こうした情報の見落としが、仕上がりや経過に対して失敗・後悔につながってしまいがちです。
失敗・後悔したときのリカバリー方法
万が一アートメイクに失敗・後悔したときでも、調整する方法はいくつかあります。
薄くなるまで我慢する必要はなく、状態に合わせたリカバリーが可能です。
リタッチで整える
色や形にわずかなズレがあった場合は、リタッチで調整できます。
アートメイクは数回の施術を前提にデザインを整えることも多いため、大幅な変更でなければリタッチでもリカバリー可能です。
他院修正
仕上がりに不満が残り、通っているクリニックでの対応が難しいと感じたときは、別の医療機関でアートメイク修正を依頼する方法があります。

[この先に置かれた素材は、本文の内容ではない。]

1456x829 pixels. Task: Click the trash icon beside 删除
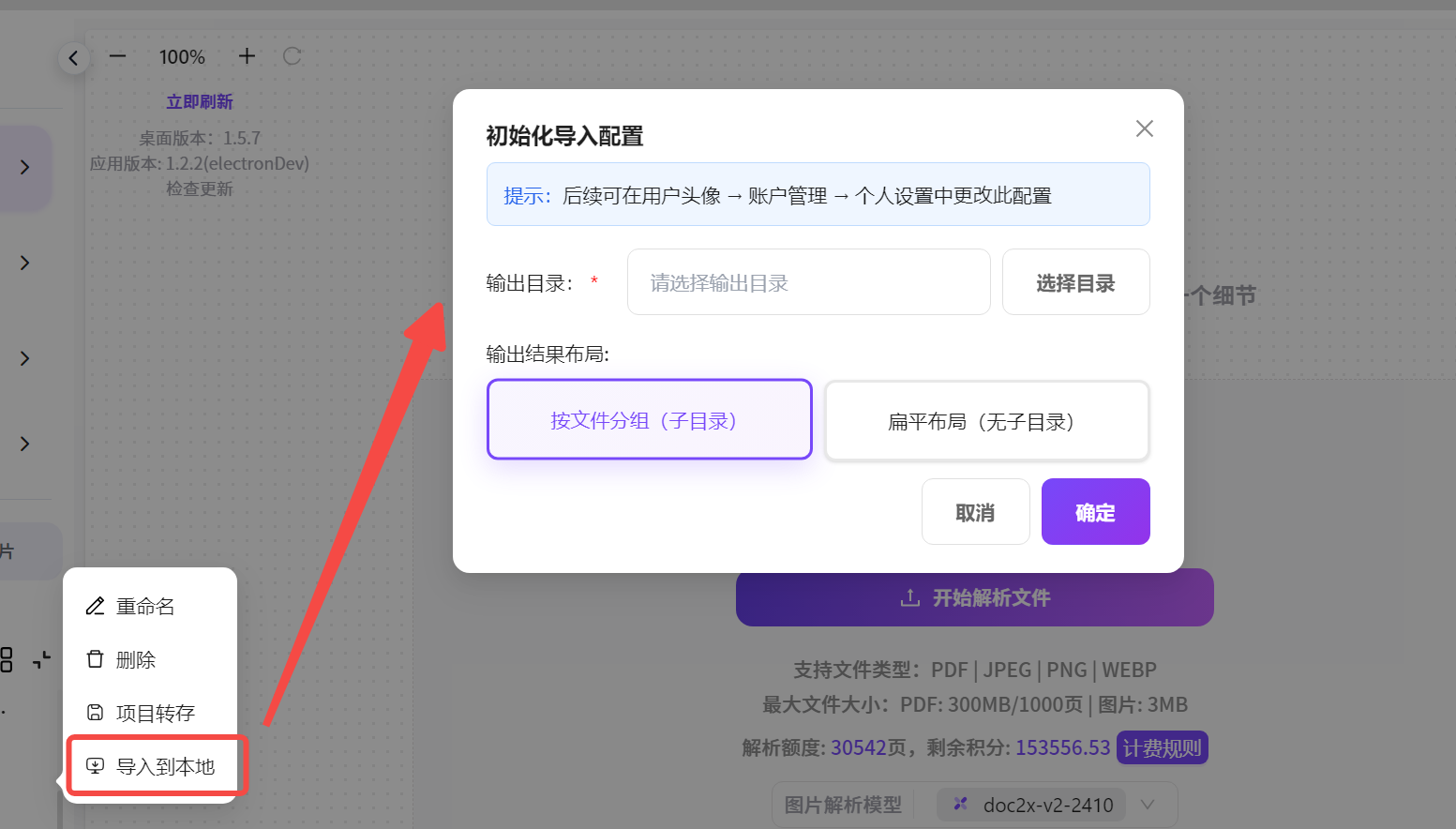click(x=95, y=659)
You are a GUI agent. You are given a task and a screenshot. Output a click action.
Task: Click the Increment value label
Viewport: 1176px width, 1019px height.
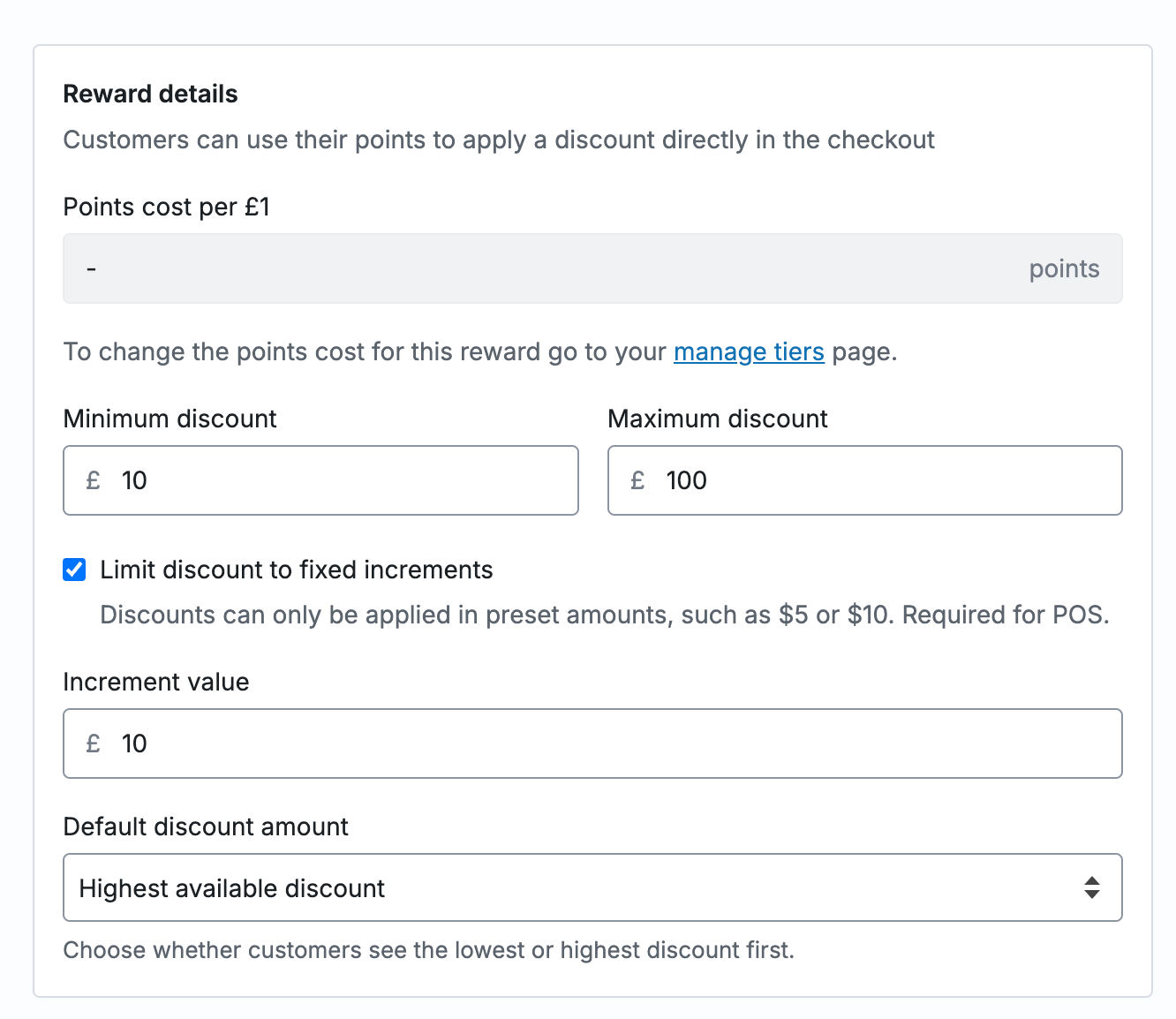pyautogui.click(x=156, y=682)
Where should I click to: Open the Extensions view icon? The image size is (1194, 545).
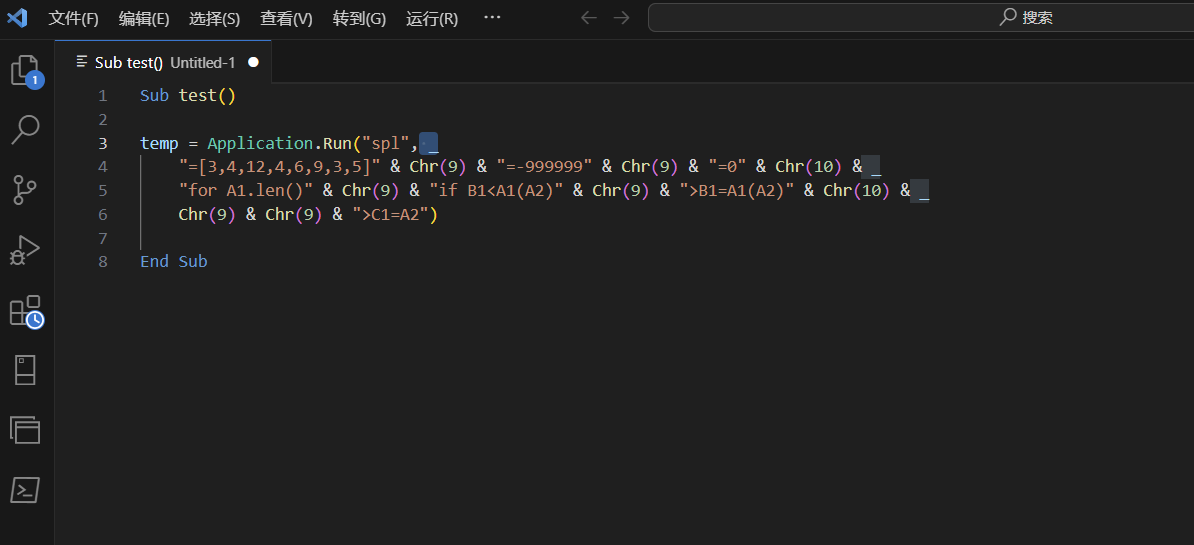coord(26,311)
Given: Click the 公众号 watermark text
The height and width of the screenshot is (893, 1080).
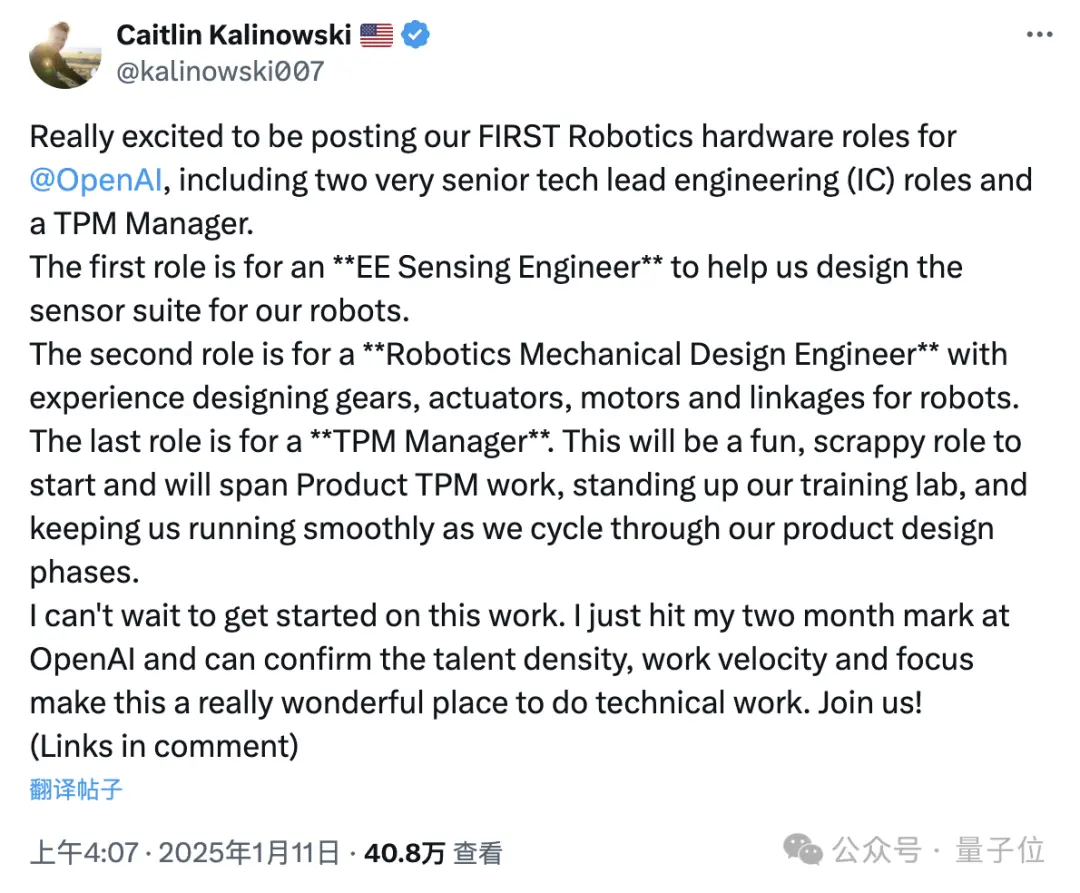Looking at the screenshot, I should 877,850.
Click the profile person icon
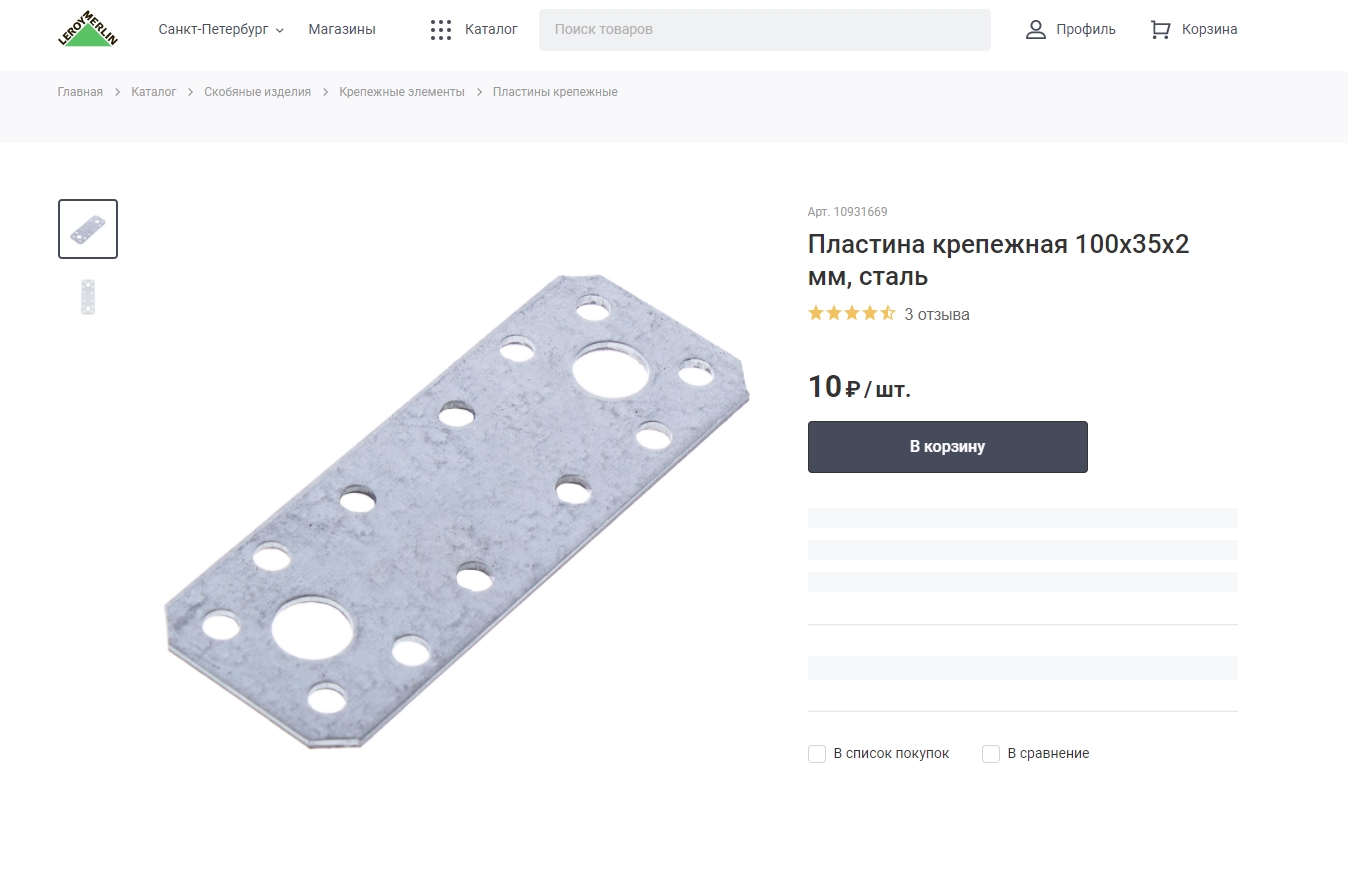The image size is (1348, 880). tap(1036, 30)
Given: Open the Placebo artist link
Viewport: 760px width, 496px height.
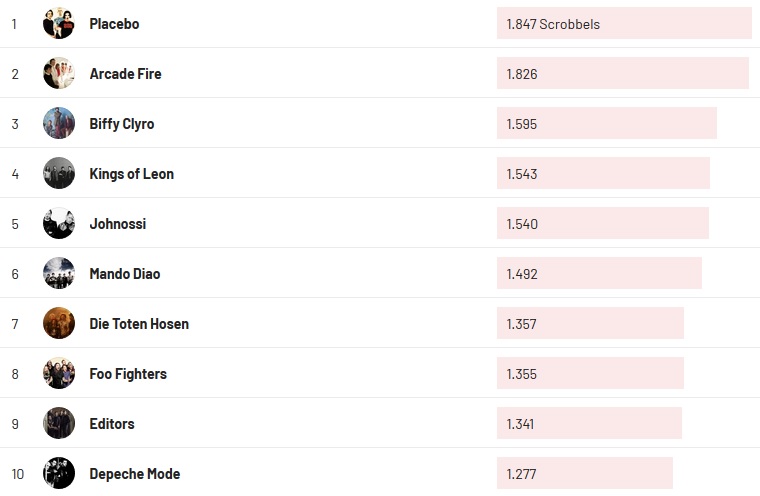Looking at the screenshot, I should point(114,24).

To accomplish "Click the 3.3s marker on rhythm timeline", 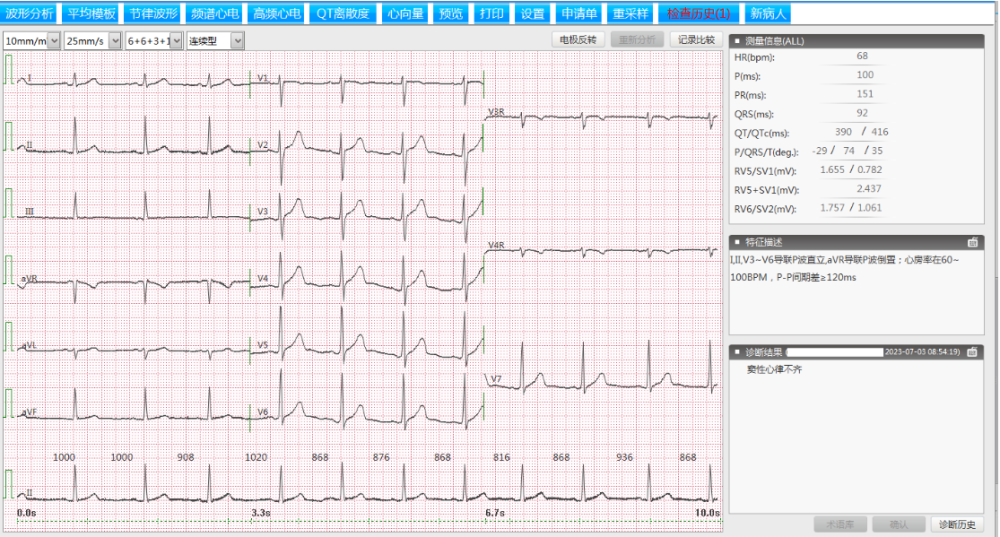I will (261, 513).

修正を得意とする施術者もいるので、実績や症例を確認しながら選ぶと安心です。
アートメイク除去治療を受ける
どうしても納得できない場合は、除去治療という選択肢もあります。
レーザーや専用の除去液を用いる方法がありますが、費用や肌への負担も大きいため最終手段として検討するのが現実的です。
アートメイクで失敗したときの相談先
思った仕上がりにならなかったり、健康面で不安を感じたときは、1人で抱え込まずに相談することが大切です。
施術先の担当者に相談
仕上がりに不満を感じたり、炎症や腫れが長引くなどの異常が出た場合は、まず施術を受けたクリニックや担当者に相談することが基本です。
施術経過を把握しているため、リタッチや修正、経過観察など具体的な対応を受けやすいというメリットがあります。
ただし説明が不十分だったり、対応に不安を覚える場合には、セカンドオピニオンとして別の相談先を検討することも大切です。
公的な相談窓口を利用する
施術先で十分な対応が得られない場合や、無資格者による施術でトラブルになった場合には第三者帰還に相談しましょう。
- 医療安全支援センター
-
医療機関に関する苦情や不安、医療の安全確保に向けた相談窓口
- 消費者ホットライン
-
契約トラブルや施術に関する消費者被害(返済・解約問題、無資格による施術手続きなど)の相談窓口
中立的な立場からアドバイスを受けられ、必要に応じて適切な機関につないでもらえるセーフティーネットとして機能します。
https://www.caa.go.jp/policies/policy/consumer_policy/information/information_002
皮膚科や眼科などの医療機関
アートメイク後に施術部位に違和感が残ったり、症状が長引くようであれば医療機関を受診しましょう。
- 眉毛・リップ・頭皮
-
皮膚科
- アイライン
-
眼科
強い腫れや化膿が続いたり、かゆみや赤みがいつまでも治まらないといった症状が出たらは、自己判断せず速やかに専門医に相談してください。
アートメイク失敗・後悔まとめ
アートメイクの失敗や後悔は、カウンセリングや施術者・環境の選び方、準備不足から起こります。
施術を受ける前に納得できるまで確認し、信頼できる環境を選ぶことが最大の予防策です。
不安を抱えたまま受けるのではなく、納得できる条件がそろったときに決断するようにしましょう。